Dopo la decisione dell’amministrazione Trump di tagliare i finanziamenti al Fondo delle Nazioni Unite per la popolazione (Unfpa), gli Stati Uniti criticano nuovamente l’agenzia dell’Onu per il suo supporto alla politica degli aborti forzati in Cina. Qui, secondo le stime ufficiali, sono stati abortiti circa 400 milioni di bambini dall’inizio degli anni ’80 a oggi, con abusi molteplici sui nascituri e sulle loro famiglie che continuano anche dopo che è stata abbandonata la scellerata politica del figlio unico, sostenuta da multinazionali abortiste come la Planned Parenthood e la Marie Stopes International che dicono di essere per la “libertà di scelta” (purché questa sia orientata al profitto, andrebbe aggiunto).
“Fino a quando l’Unfpa supporterà o parteciperà a qualche programma di coercitiva limitazione delle nascite, gli Stati Uniti non finanzieranno l’Unfpa”, ha detto giovedì scorso Stephanie Amadeo, vice rappresentante degli Usa al Consiglio economico e sociale delle Nazioni Unite (Ecosoc). Quest’altro affondo americano arriva dopo che l’Unfpa ha reso noto il suo nuovo piano quadriennale, che intende promuovere politiche sull’educazione sessuale espressamente rifiutate da molti Stati membri. Gli Usa continuano comunque a spendere circa 600 milioni di dollari all’anno in pianificazione familiare (anche se è stata avanzata una proposta volta a eliminare questo stanziamento per il 2018). E la Amadeo ha ribadito che i 32.5 milioni di dollari in precedenza destinati al Fondo dell’Onu saranno girati all’Usaid, l’agenzia statunitense per lo sviluppo internazionale, che ha quantomeno recepito i limiti al finanziamento dell’aborto all’estero stabiliti da Trump attraverso la reintroduzione della Mexico City Policy.
Le parole della rappresentante americana hanno causato la reazione della Cina, che ha rivisto la propria dichiarazione originaria per definire “immotivate” le accuse degli Stati Uniti e contrattaccare sostenendo che starebbero solo cercando “scuse” per ritirare i finanziamenti. Al di là del prevedibile rifiuto della delegazione cinese di ammettere gli orrori compiuti in decenni di controllo delle nascite, il nuovo piano strategico dell’Unfpa per il 2018-2021 desta legittime preoccupazioni. Nel documento si parla infatti varie volte di “diritti di salute sessuale e riproduttiva” e “servizi di salute sessuale e riproduttiva”: una terminologia che diversi Stati membri non accettano perché è il mezzo per sdoganare l’aborto a livello internazionale (sempre rimasto fuori dai trattati), assieme ai concetti dell’orientamento sessuale e dell’identità di genere, che fanno parte della neolingua veicolata dai gruppi Lgbt.

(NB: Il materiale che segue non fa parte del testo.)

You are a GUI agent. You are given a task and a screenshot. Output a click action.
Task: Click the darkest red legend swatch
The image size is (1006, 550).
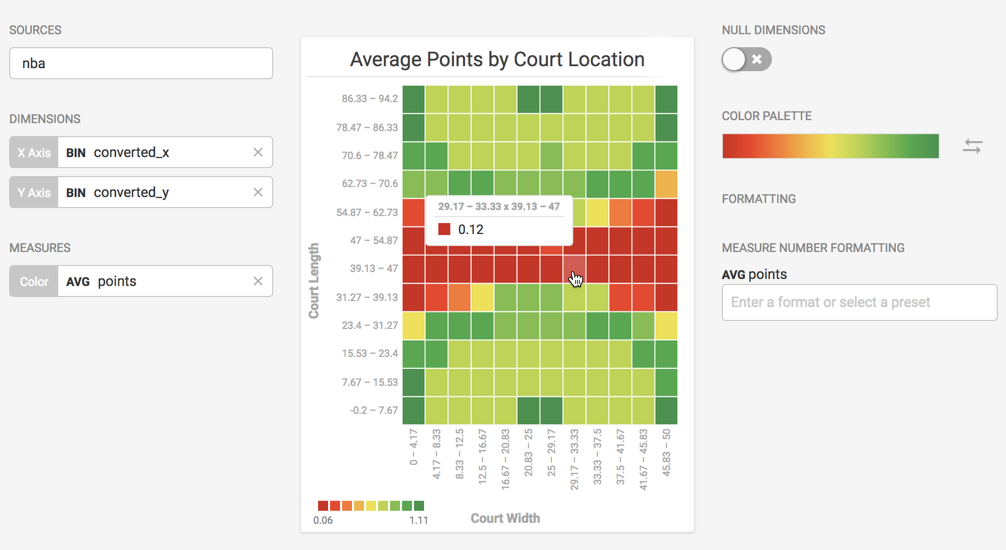pyautogui.click(x=323, y=506)
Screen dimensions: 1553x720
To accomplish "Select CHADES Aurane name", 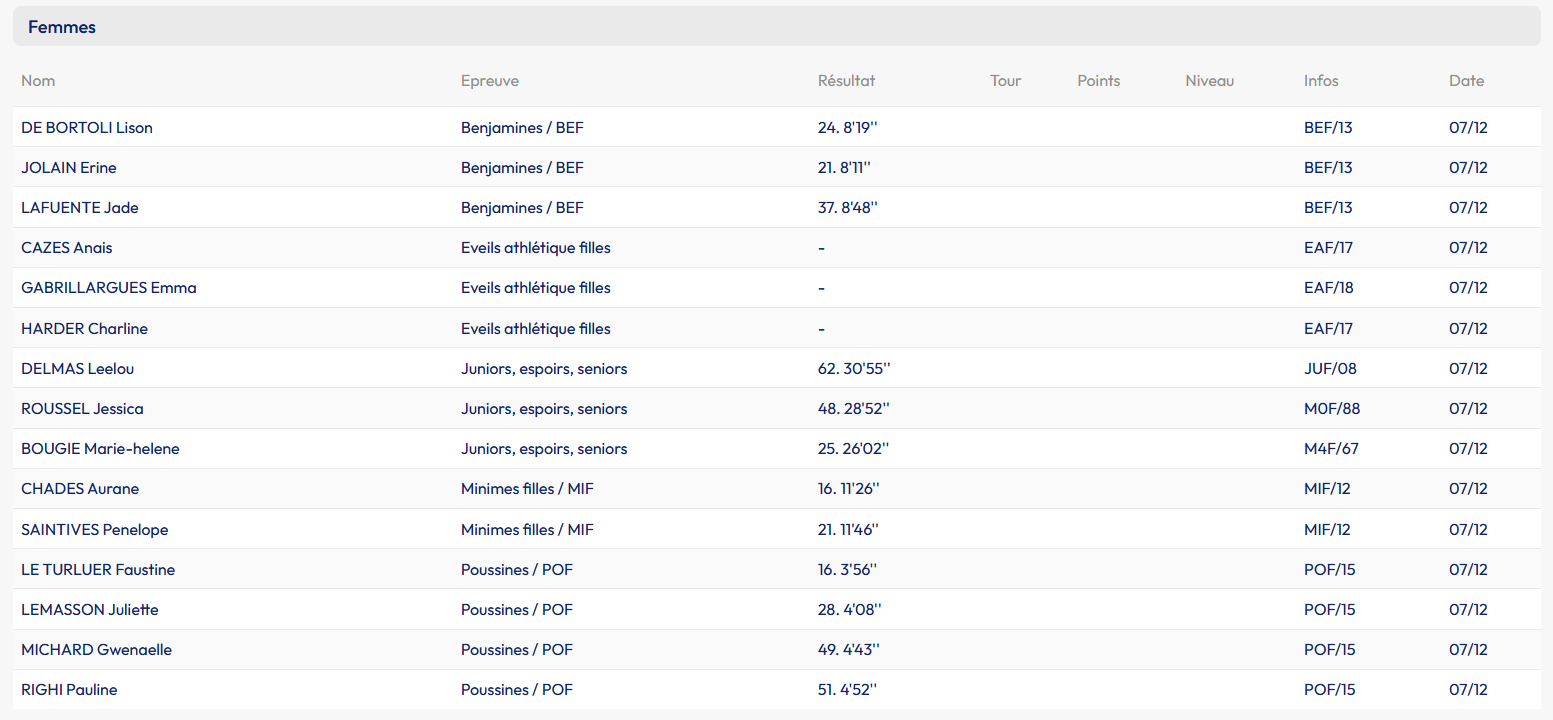I will 80,489.
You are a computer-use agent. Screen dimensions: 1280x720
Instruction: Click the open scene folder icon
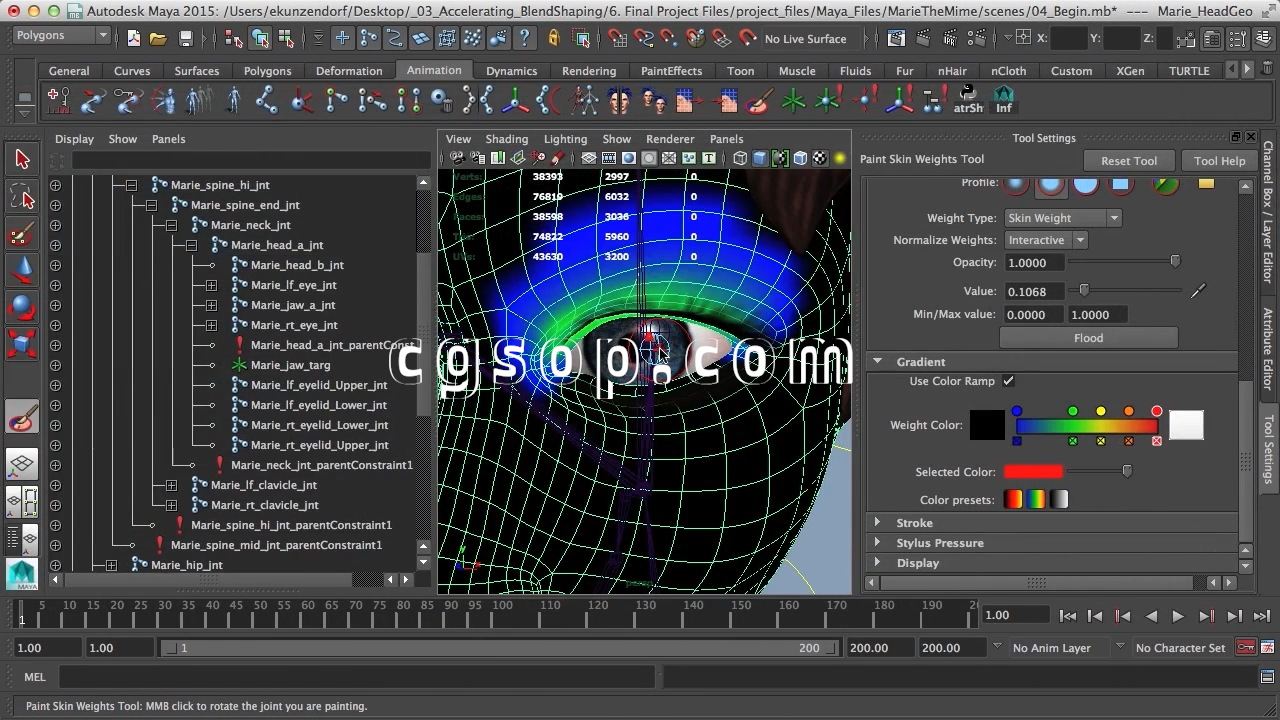[x=158, y=39]
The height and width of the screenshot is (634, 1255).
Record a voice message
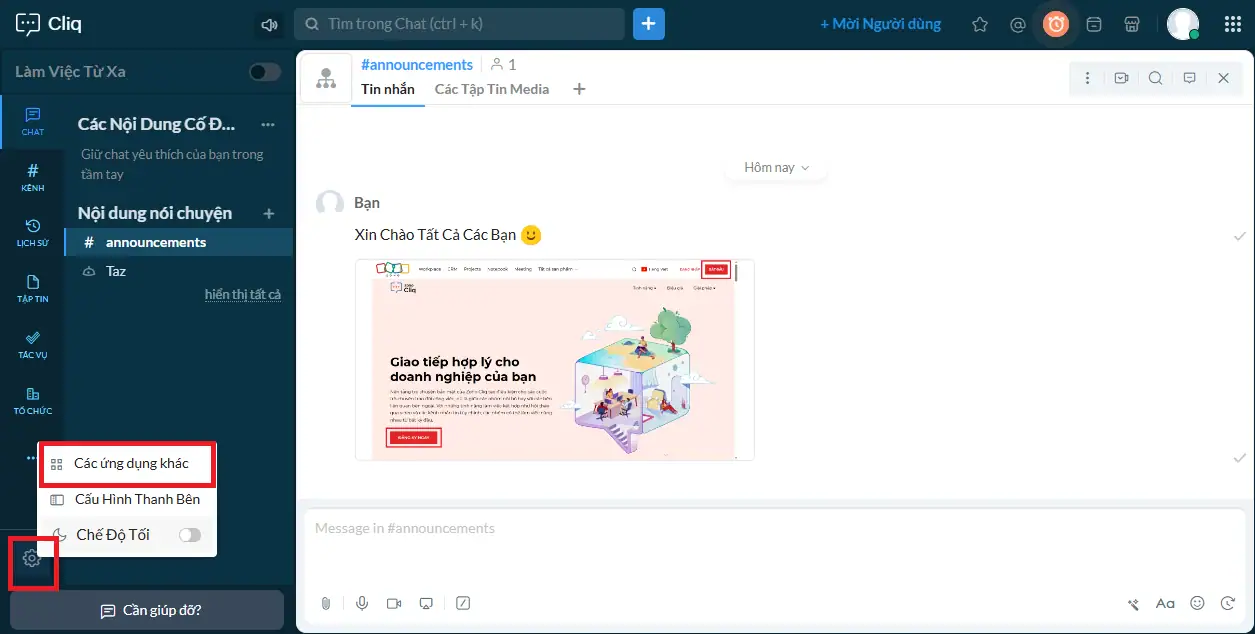point(360,603)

Il piano dell’Unfpa – pienamente appoggiato da Paesi come la Norvegia, tra i più radicali nel sostenere i “nuovi diritti” – spinge inoltre per la promozione di programmi di “educazione sessuale onnicomprensiva” tra i bambini, altra espressione subdola che nelle intenzioni dei suoi ideatori ha il fine di far radicare nelle scuole l’ideologia avversa alla famiglia naturale e al diritto dei nascituri, con l’incoraggiamento di una deresponsabilizzazione e un libertinaggio assoluti, scavalcando la stessa libertà educativa dei genitori. Se l’agenzia dell’Onu realizzasse quest’ultima sua ambizione, supererebbe arbitrariamente un ulteriore limite del suo mandato che prevede di agire con un’adeguata “direzione e guida da parte dei genitori e dei tutori legali”. L’Unfpa afferma pure di voler “eliminare le barriere” che limitano l’accesso ai servizi, anche riguardo agli adolescenti, ma non specifica in che cosa consisterebbero queste barriere e nemmeno si sofferma sulla salvaguardia dei diritti dei genitori.